Christian Michel est propriétaire du site Liberalia.
 
PHILOSOPHIE LIBERTARIENNE
 
UN MOT D'INTRODUCTION
 
  
          Le texte de Christian Michel est une belle oeuvre littéraire et pédagogique que je donnerais volontiers à lire à mes élèves et ce, bien entendu, dans le cadre de ma mission « citoyenne ». Je me contenterai de leur indiquer l'adresse du Québécois Libre. Ils n'auront qu'à se faire une idée par eux-mêmes, en comparant les discours lénifiants de la propagande pseudo citoyenne de l'Éducation Nationale et cet exposé plein d'esprit, d'ironie, dont le but est en fait de susciter la réflexion et d'apporter aussi des arguments rigoureux contre les grandes phrases à la mode.  
   
          Dans les lycées français s'est déroulé récemment le moment « démocratique » censé éduquer les élèves aux pratiques de la démocratie représentative. J'ai déjà écrit sur ce sujet et bien que le désintérêt quasi général des élèves soit palpable, l'institution n'en demeure pas moins bien ancrée dans la vie scolaire (voir LES LYCÉES VICTIMES DU TOUT-DÉMOCRATIQUE, le QL, no 94). Il se passe forcément la même chose qu'en grandeur réelle: les individus qui se foutent royalement de cette forme de démocratie, et qui ont foi en eux-mêmes seulement, agrandissent la majorité politiquement passive représentée de force par des opportunistes ou des croyants qui prendront une partie (toute petite en l'espèce, heureusement) de leurs conditions d'existence en leur pouvoir.  
   
          Mais le pli est pris.
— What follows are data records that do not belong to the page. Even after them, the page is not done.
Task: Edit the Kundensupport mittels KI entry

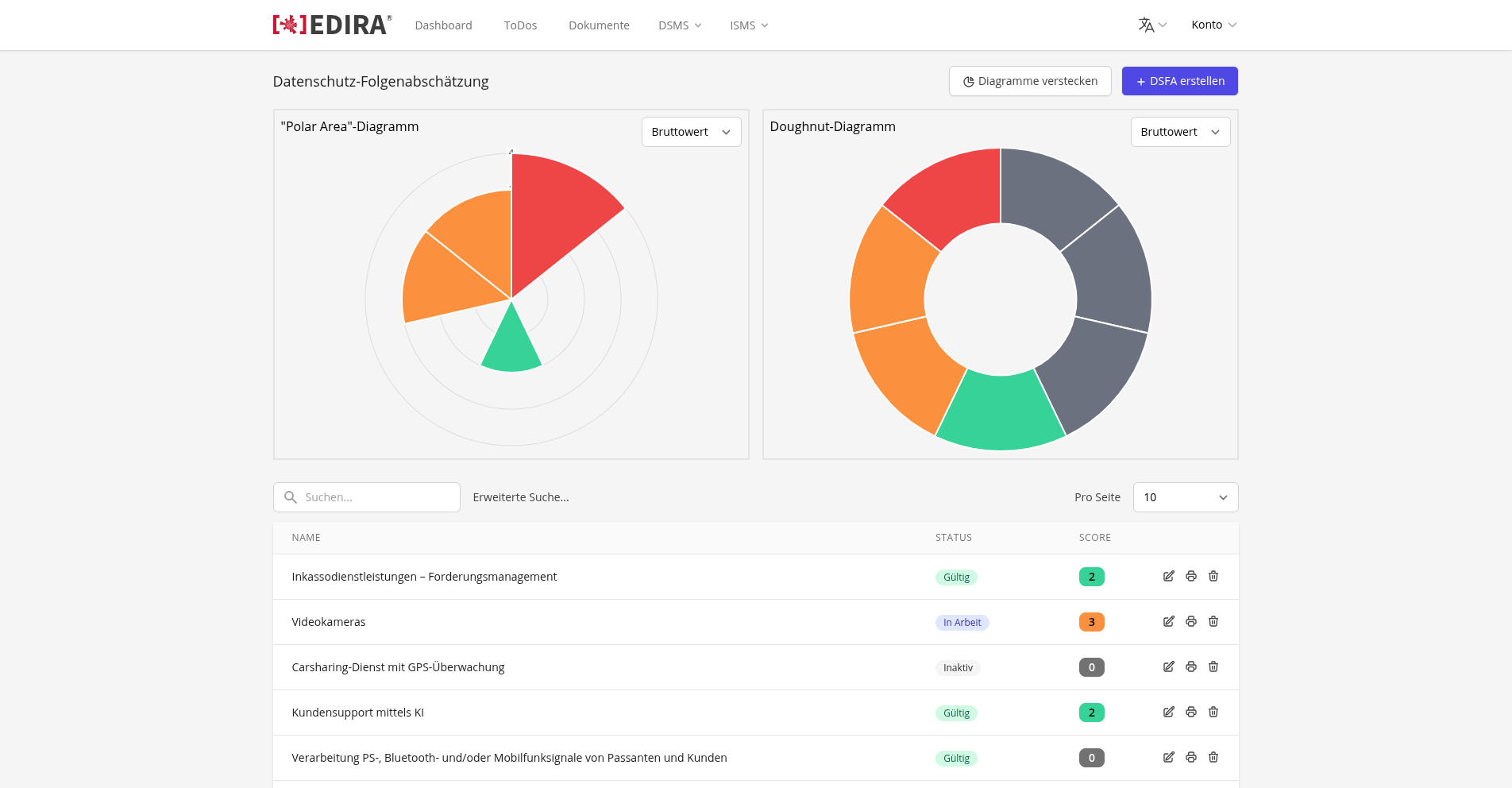Action: coord(1169,713)
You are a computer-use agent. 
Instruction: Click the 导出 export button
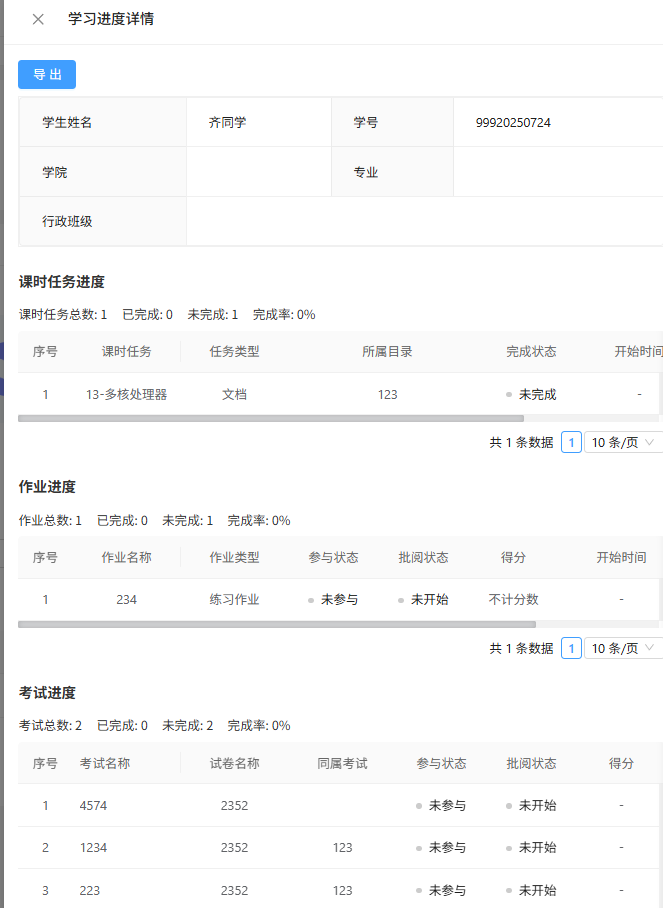pyautogui.click(x=47, y=75)
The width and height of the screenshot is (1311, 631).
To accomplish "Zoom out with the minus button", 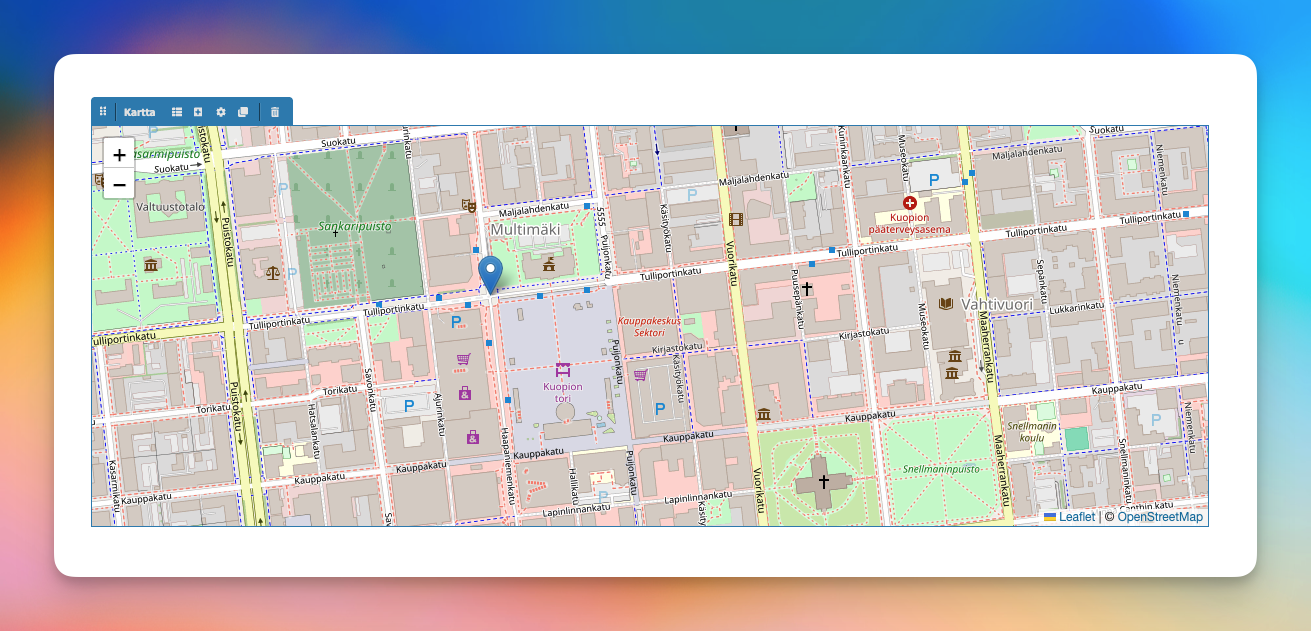I will (x=119, y=184).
Les « représentés » jouent leur rôle de moutons consentants et les « représentants » pensent déjà à leur avenir et à l'investissement qu'ils font dans la domination politique des autres. Afin que cette majorité d'individus politiquement exploités comprenne ce qu'elle est, j'invite tout particulièrement les élèves des lycées de France à étudier et à méditer ce cours d'éducation civique un peu particulier, dérangeant dans la mesure où il explique qu'il ne faut plus croire ce que le bourrage de crâne de l'Éducation Nationale a formaté dans l'esprit de ses victimes.  
 
 
Marc Grunert
  
  
 
 
 
NE RATEZ PAS L'ÉDUCATION CIVIQUE
DE VOS ENFANTS
 
par Christian Michel
  
 
          Les plus fins observateurs de la société déplorent le manque d'éducation civique de nos enfants. La « bof génération », nous préviennent-ils, se désintéresse de la chose publique au point d'ignorer les règles de fonctionnement de la démocratie, le nom de nos éminents élus et les notions fondamentales du droit. 
  
          C'est aux parents qu'il appartient de réagir. On ne peut pas attendre de l'école qu'elle assure à la fois l'apprentissage du calcul, de l'obéissance, de la gymnastique et du civisme. Comme j'ai commis quelques écrits sur ce que devraient être les relations entre les êtres humains dans la cité, mes amis me demandent quelquefois des conseils: comment inculquer aux enfants les valeurs de notre société démocratique? 
  
          Voici quelques idées simples que vous pouvez tester immédiatement en famille.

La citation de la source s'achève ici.